§ 抜粋:
精神分裂病における自殺に対する治療
Treatment of suicide in schizophrenia
Dr. Herbert Y. Meltzer
Vanderbilt University School of Medicine,
Nashville, TN, USA, Presenter

精神分裂病患者の自殺率は正常コントロール群より8〜9倍高いと報告されてきた。しかし未だ定型抗精神病薬による治療が精神分裂病患者の自殺率を減少させることを示唆する根拠は示されてはいない。さらに、抗うつ薬や気分安定剤による治療によって自殺率が減少したという明らかな根拠さえない状態である。

それに比べて、非定型抗精神病薬であるclozapineが劇的に自殺未遂率と完遂率を減少させる可能性があることを報告した研究がある。Meltzer博士らは、治療抵抗性を示す精神分裂病患者のサンプルにおいて、clozapineによる2年間の治療の間に自殺未遂率が著しく減少したことを報告した。Clozapineによる2年間の治療期間の自殺未遂率は、治療前と比較して85%減少した。さらに、治療中にみられた自殺未遂のいくつかは、治療開始してほんの数ヵ月の間に起こっているが、これは、多分clozapineによる治療効果がまだ十分に発現していない時期であったからだと考えられる。

§ 元データ:
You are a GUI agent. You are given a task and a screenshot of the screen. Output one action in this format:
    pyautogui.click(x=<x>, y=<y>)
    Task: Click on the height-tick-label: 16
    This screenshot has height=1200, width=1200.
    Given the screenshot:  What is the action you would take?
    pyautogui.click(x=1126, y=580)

§ 課題:
抜粋のうち、「精神分裂病患者の自殺率は正常」を含む言葉で始まり「であったからだと考えられる。」で終わる部分を、「精神分裂病患者」を「統合失調症患者」に置き換えて書き直してください。

§ 解答:
統合失調症患者の自殺率は正常コントロール群より8〜9倍高いと報告されてきた。しかし未だ定型抗精神病薬による治療が統合失調症患者の自殺率を減少させることを示唆する根拠は示されてはいない。さらに、抗うつ薬や気分安定剤による治療によって自殺率が減少したという明らかな根拠さえない状態である。

それに比べて、非定型抗精神病薬であるclozapineが劇的に自殺未遂率と完遂率を減少させる可能性があることを報告した研究がある。Meltzer博士らは、治療抵抗性を示す統合失調症患者のサンプルにおいて、clozapineによる2年間の治療の間に自殺未遂率が著しく減少したことを報告した。Clozapineによる2年間の治療期間の自殺未遂率は、治療前と比較して85%減少した。さらに、治療中にみられた自殺未遂のいくつかは、治療開始してほんの数ヵ月の間に起こっているが、これは、多分clozapineによる治療効果がまだ十分に発現していない時期であったからだと考えられる。